While inspiration for the series comes from the 2014 film, the two productions are drastically different. One of the key changes is in language. The film was shot entirely te reo Māori with English subtitles; the show is mostly in English, albeit with significant amounts of te reo.

That change is hardly surprising. A funding and distribution agreement between TVNZ and AMC, the American network responsible for The Walking Dead and Breaking Bad, meant creators needed to ensure the show appealed to as wide an international audience as possible. Executive producer Matthew Metcalfe says he was nervous about the partnership, but the end result was a unique story that is filled with te reo and tikanga Māori. 

“I was so worried about AMC coming down really hard and that I would be fighting with them about the reo content, but not once did they do anything but say ‘make it genuine, make it sincere, lean into it and own it.'”

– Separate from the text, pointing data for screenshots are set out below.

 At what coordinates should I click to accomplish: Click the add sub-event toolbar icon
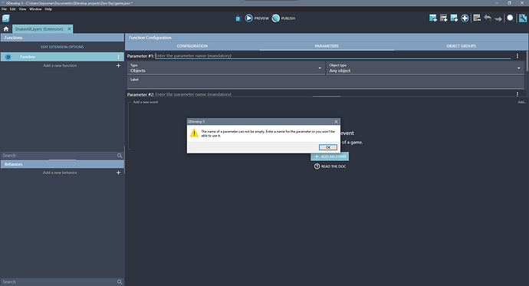point(444,18)
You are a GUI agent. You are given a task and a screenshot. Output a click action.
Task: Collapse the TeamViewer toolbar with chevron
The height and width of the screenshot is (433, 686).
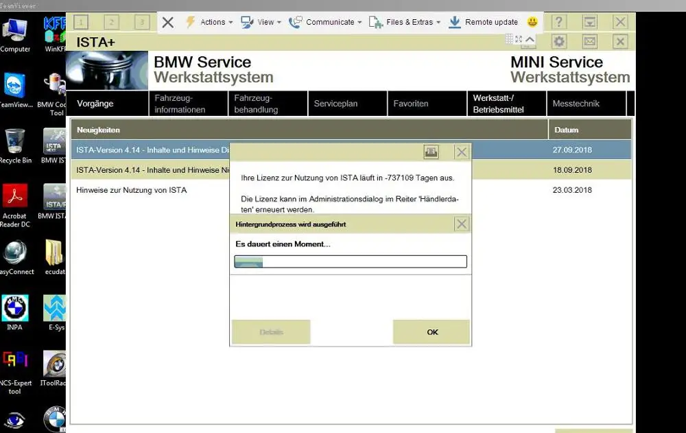(530, 39)
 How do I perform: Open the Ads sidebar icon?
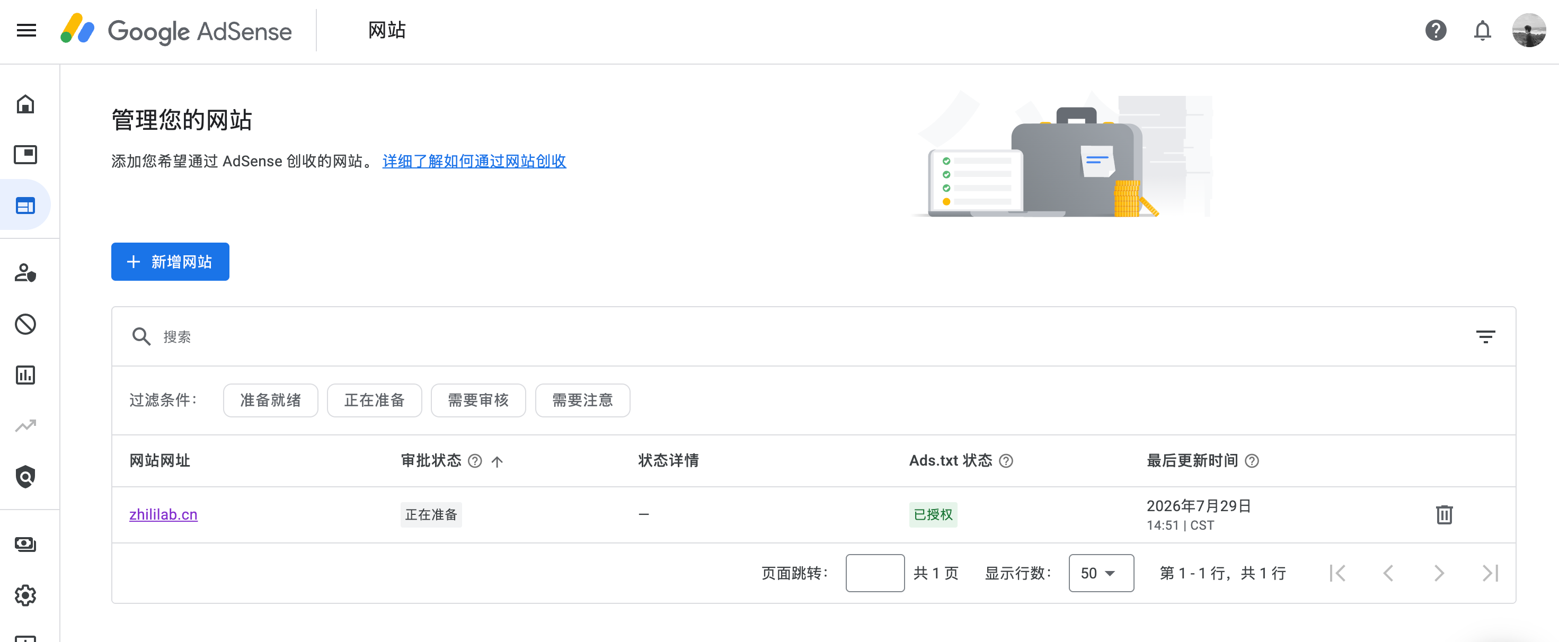(x=25, y=154)
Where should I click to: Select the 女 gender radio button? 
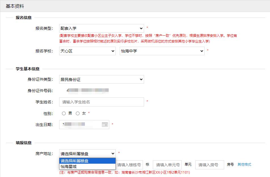pyautogui.click(x=78, y=113)
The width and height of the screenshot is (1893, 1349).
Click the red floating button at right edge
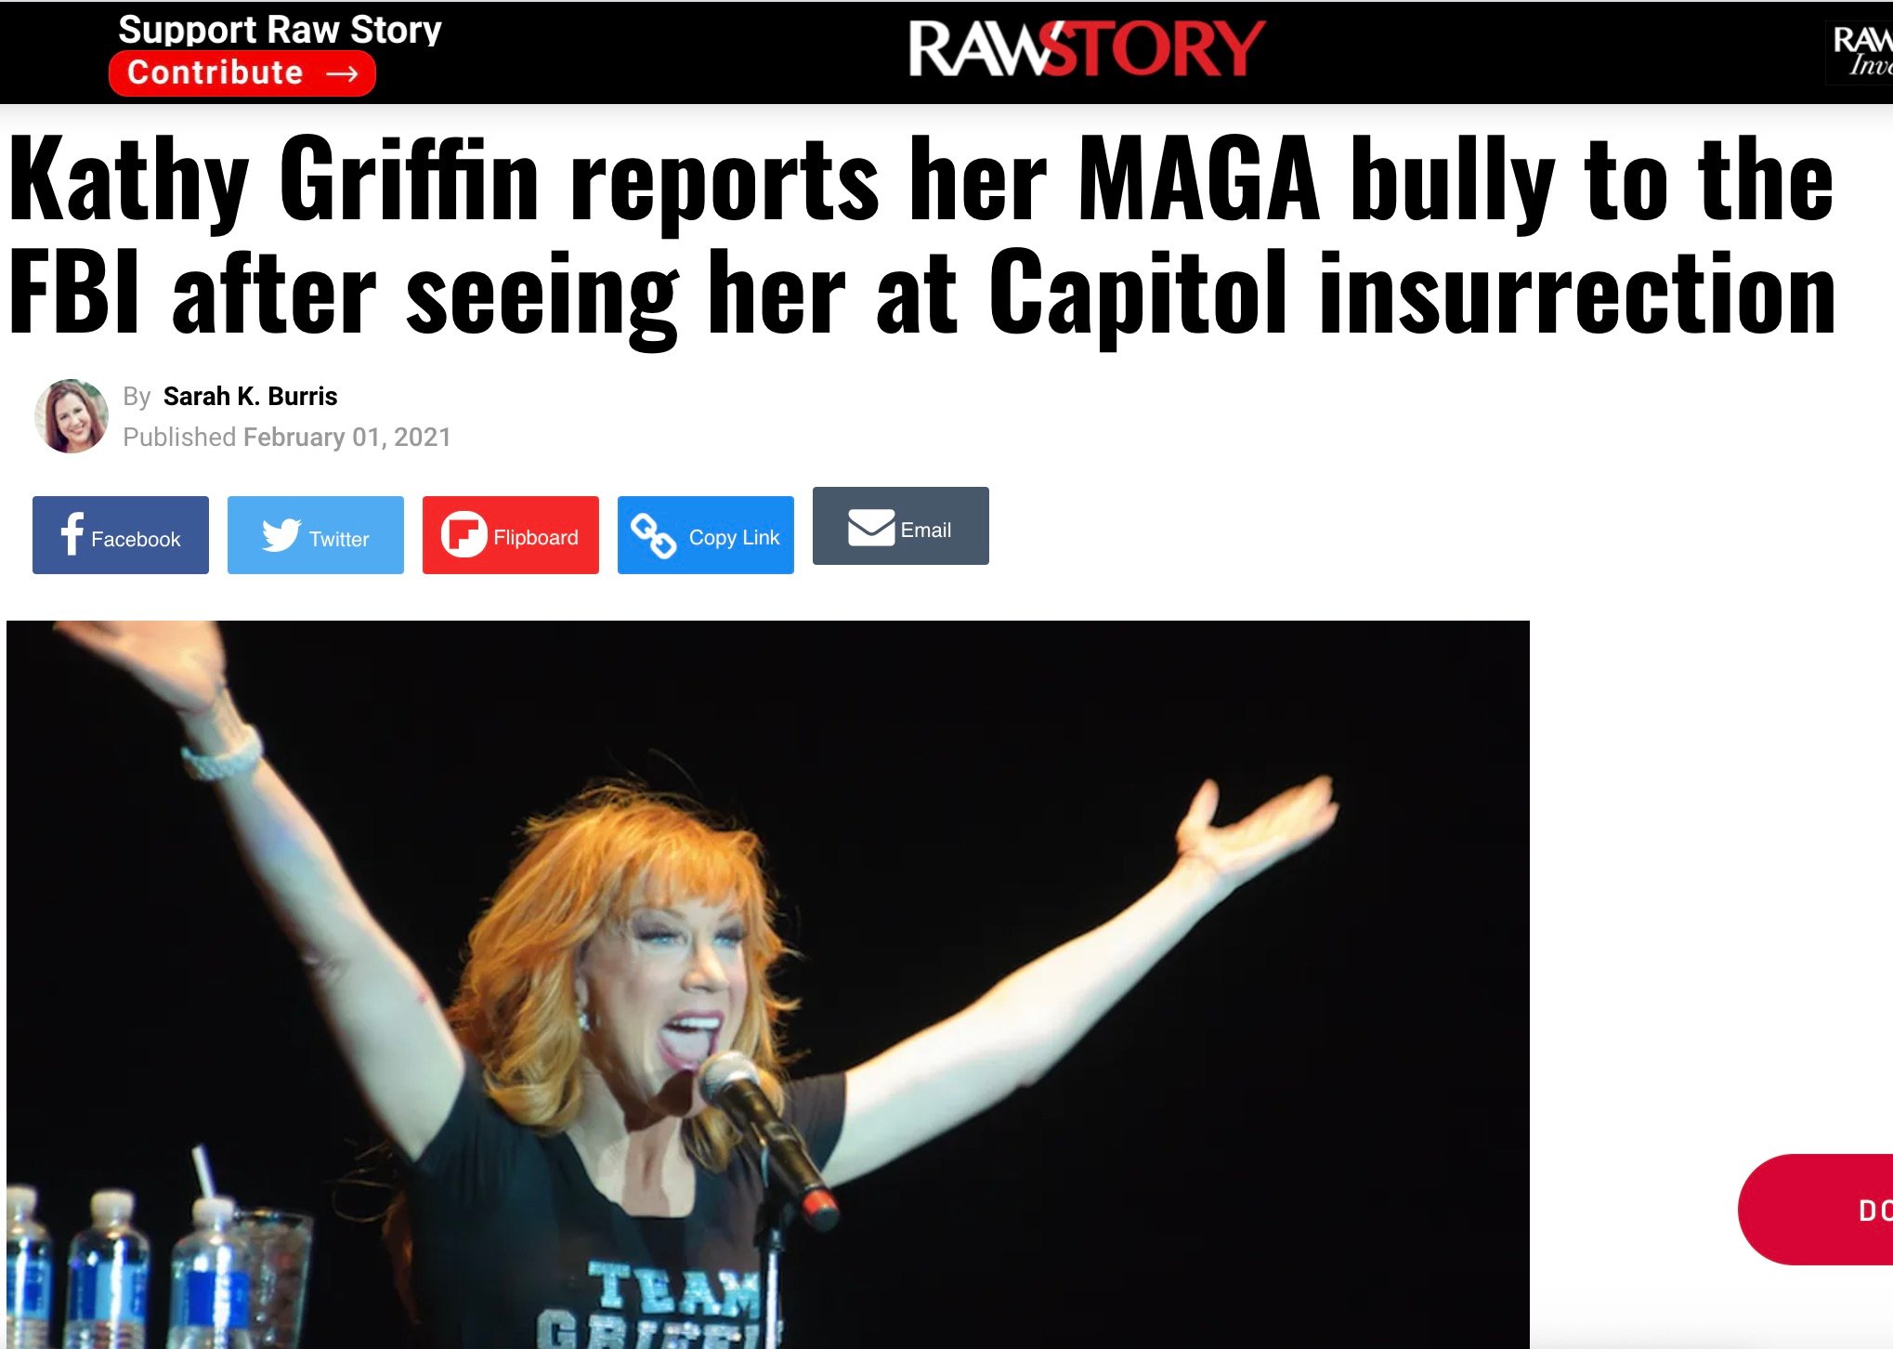pos(1816,1210)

Darneen Christian and her onscreen whanau.

Producer Tainui Stephens says he’s proud that te reo Māori and tikanga Māori will be broadcast to the world when the series is released on AMC streaming services in the USA, UK, Ireland and Canada.

“I loved the film because it really uplifted te reo. With the show, I think of it as a product and taking a Māori product out into the world. There’s a lot of things we can say about it, it was a lot of fun to make, we had a great time and it was just a big whanau buzz.”

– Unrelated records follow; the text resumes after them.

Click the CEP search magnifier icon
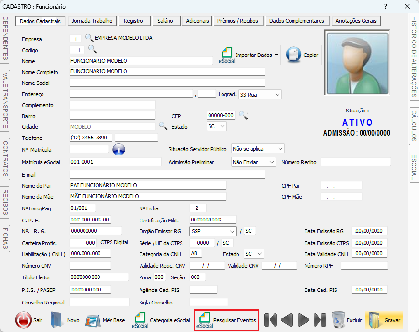 [x=243, y=115]
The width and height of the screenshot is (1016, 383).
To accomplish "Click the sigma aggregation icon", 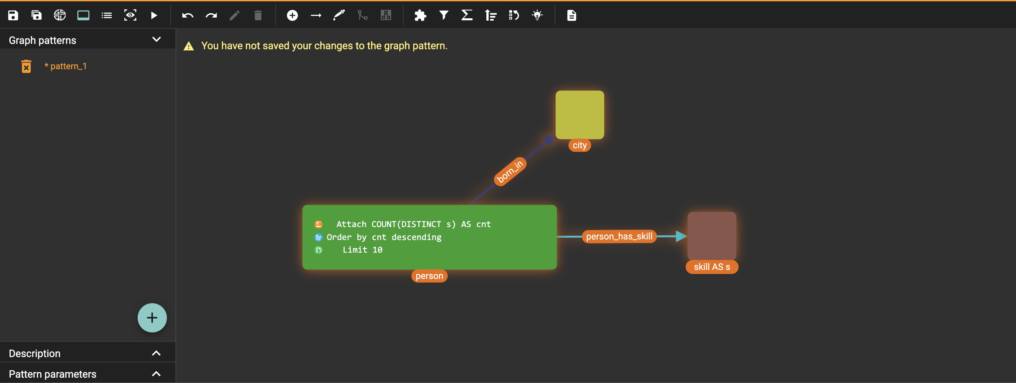I will (467, 15).
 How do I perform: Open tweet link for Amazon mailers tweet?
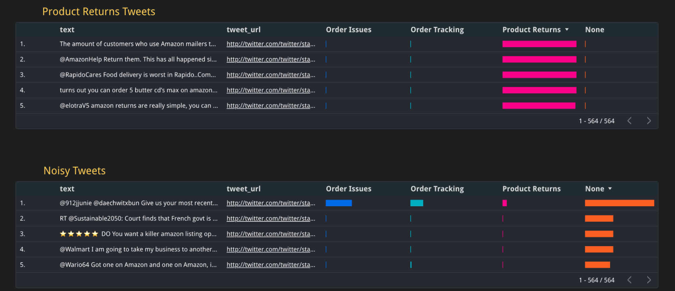coord(270,44)
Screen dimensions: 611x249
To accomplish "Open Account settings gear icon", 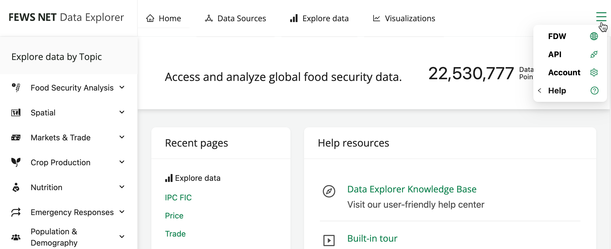I will 594,72.
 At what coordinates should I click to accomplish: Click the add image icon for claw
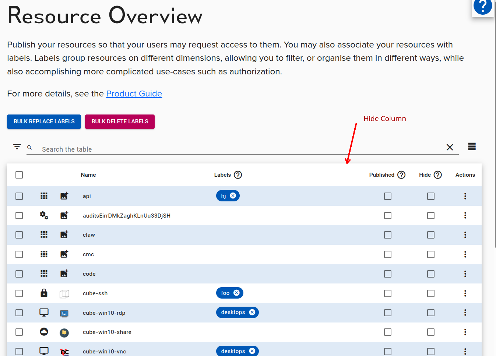pyautogui.click(x=64, y=235)
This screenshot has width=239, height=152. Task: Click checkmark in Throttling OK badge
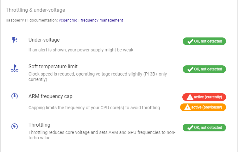point(190,128)
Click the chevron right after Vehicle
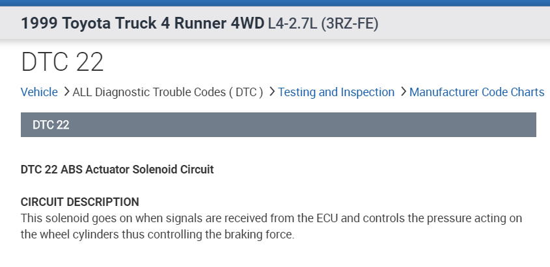The width and height of the screenshot is (550, 267). (x=66, y=92)
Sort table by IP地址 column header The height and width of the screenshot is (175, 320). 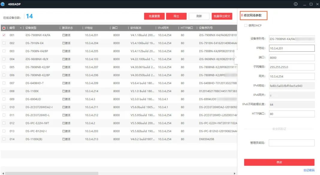point(89,28)
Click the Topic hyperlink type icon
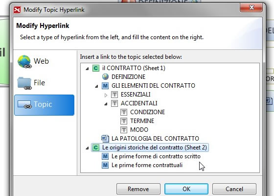Screen dimensions: 274x196 (24, 104)
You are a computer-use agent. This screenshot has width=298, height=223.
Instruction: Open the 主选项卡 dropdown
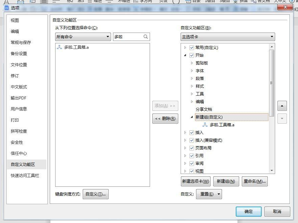coord(272,37)
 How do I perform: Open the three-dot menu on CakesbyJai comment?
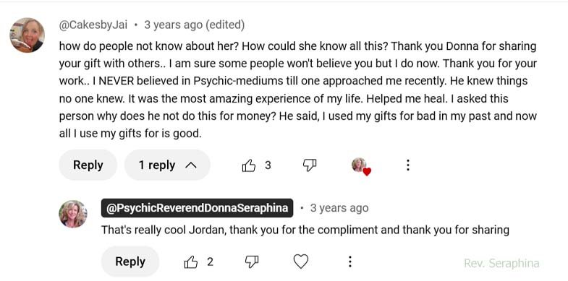coord(407,165)
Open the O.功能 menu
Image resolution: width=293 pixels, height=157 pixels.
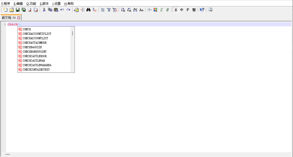[31, 3]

Despite being part of a 100% Māori and Pacific cast, Darneen Christian says she personally feels the weight of responsibly showcasing Māori culture to the world. But the real test will be in how Kiwi audiences react, she says. “I want to make sure I’m doing the job right, not just for myself and my whanau but for my culture, too. It’s more important to me that New Zealand is impressed with it, because they know Māori people. I’m just hoping that they love it.

“There are so many wahine toa in New Zealand who could take this role through the roof. I don’t speak te reo and I wasn’t brought up in a Māori way so I feel like it was a privilege that [the casting team] was like ‘this is our Mehe’.”

The partnership with AMC is a breakthrough for New Zealand television, and it could have huge ramifications in creating opportunities for Kiwi talent overseas. Metcalfe wants The Dead Lands to be the first of many New Zealand series making it to major international markets, and showing our talent to the world.

“It’s going to allow our young people in this country to see themselves as superheroes and to know that people in the largest television markets in the world are seeing it as well. Millions of people are seeing these young actors in their culture telling their stories.

“We have never done this in New Zealand before. Whatever comes next, we’ve broken down the door and other shows can now go there.”

The first two episodes of The Dead Lands are streaming now on TVNZ OnDemand.